Mas, como sempre, a notícia de ameaça é a favela. A pobreza, mais uma vez, é a culpada pelas ameaças ambientais e de segurança. Sim, existe crime organizado nas favelas. Sim, existe crime organizado em coberturas de Copacabana e condomínios da Barra da Tijuca. Sim, existiu tráfico de drogas na comitiva presidencial de Bolsonaro em avião da FAB. Existiu tráfico de drogas em helicóptero de senador, na fazenda da família Neves. É possível comprar drogas nas areias de Ipanema e homenagear milicianos no Congresso Nacional. Mas, no mapa do cinturão do crime, figuram as favelas.
Como a lei do Sistema Nacional de Unidades de Conservação preconiza, o Parque Nacional da Tijuca conta com uma gestão participativa. Das 45 representações no seu Conselho Consultivo, somente 5 são lideranças de favelas. Considerando que a atividade é voluntária e que as reuniões atendem ao horário de trabalho das representações de órgãos públicos, parece notável que dediquem suas horas, entre tantos desafios, à gestão da Unidade de Conservação. Ainda assim, é insuficiente em um parque encravado na matriz urbana do Rio de Janeiro. Por isso, parte da pequena equipe de que o ICMBio dispõe para a área se dedica à relação entre o órgão e as favelas vizinhas.

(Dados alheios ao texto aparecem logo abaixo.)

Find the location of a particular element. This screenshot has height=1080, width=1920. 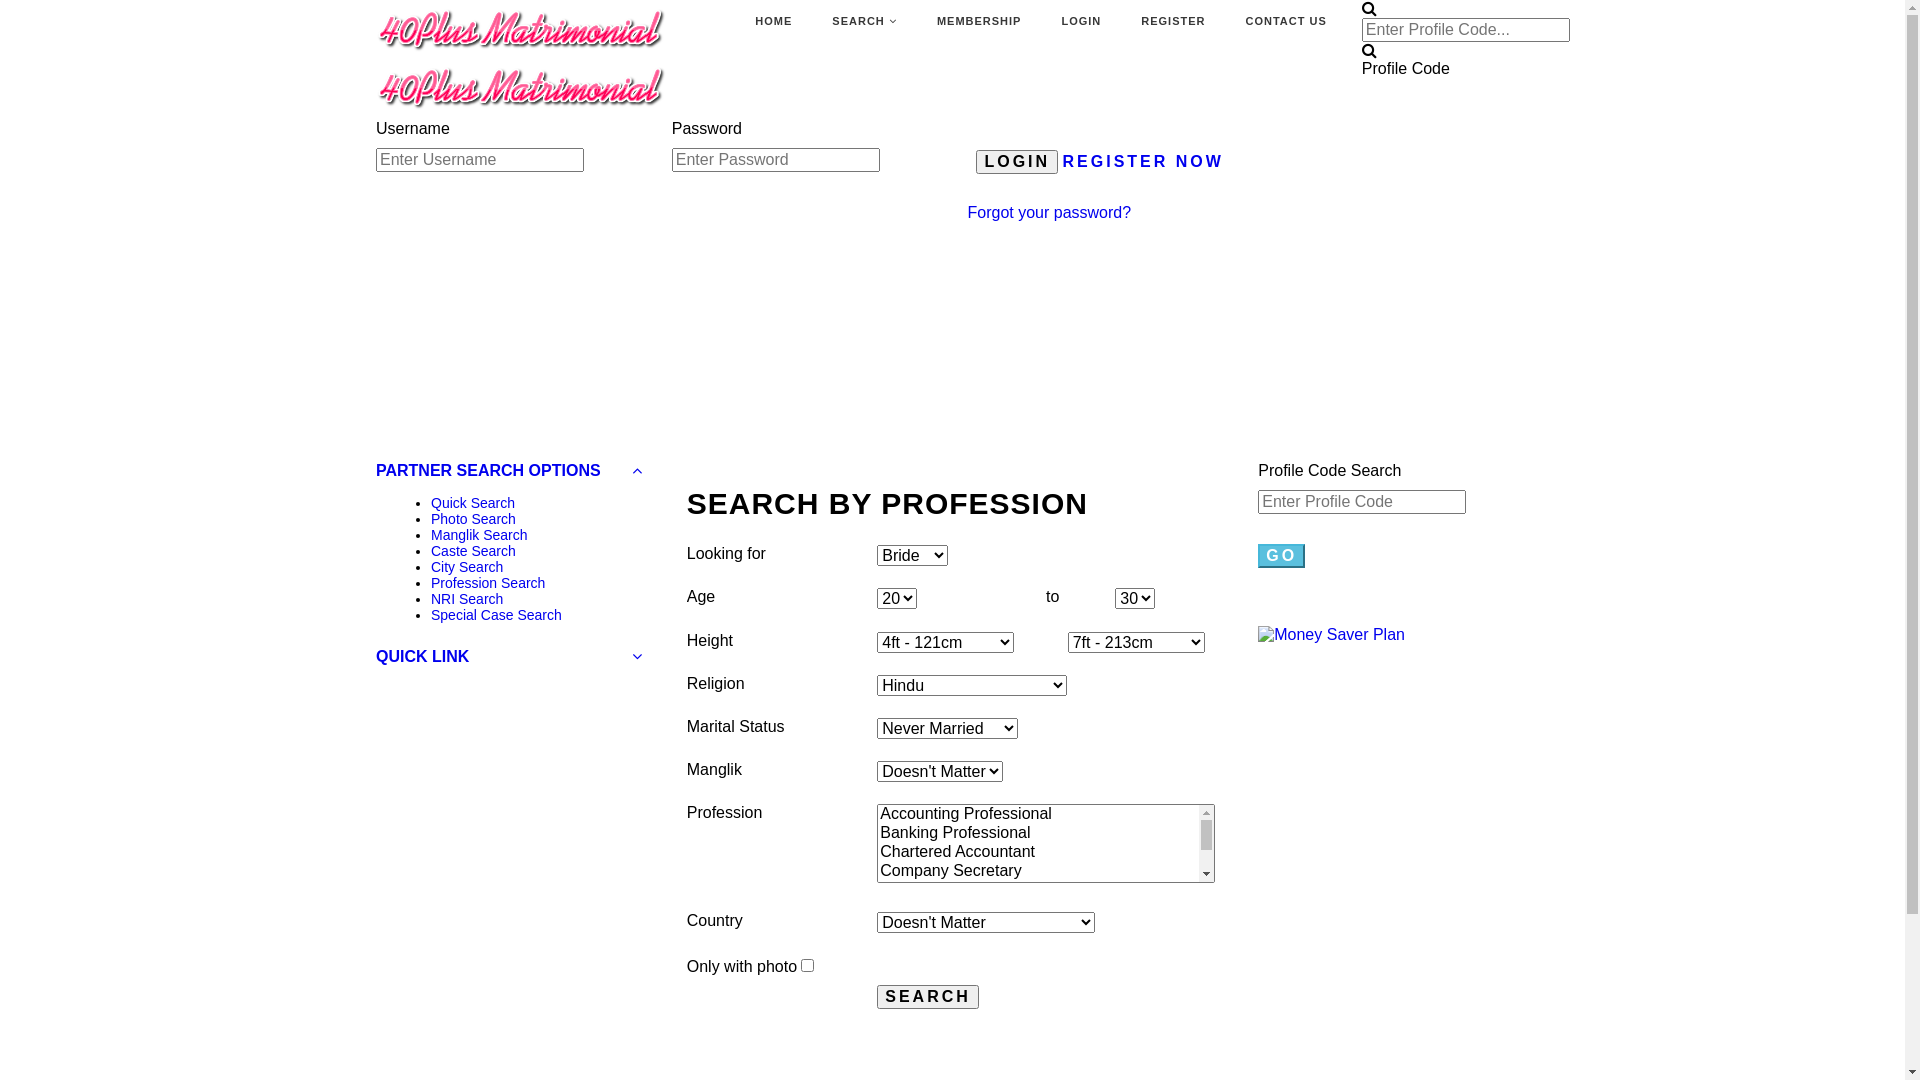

O Programa Favela-Parque, obrigação contratual da concessão do Trem do Corcovado, apoia iniciativas socioambientais no Guararapes, Cerro Corá e Morro dos Prazeres. Todos os anos voluntários de projetos comunitários participam de formações e recebem recursos para investir em atividades educativas, culturais, esportivas e ambientais, sem remuneração de pessoal. As inscrições para 2025, inclusive, estão abertas no momento. O Programa de Responsabilidade Socioambiental é custeado por obrigação contratual da concessionária Paineiras-Corcovado e atua com uma incubadora de iniciativas socioambientais e de Turismo de Base Comunitária no Santa Marta, Guararapes e Cerro Corá. Em 2024, foram 15 projetos desenvolvidos por moradores que se dedicam intensamente a melhorar suas comunidades sem qualquer remuneração pessoal.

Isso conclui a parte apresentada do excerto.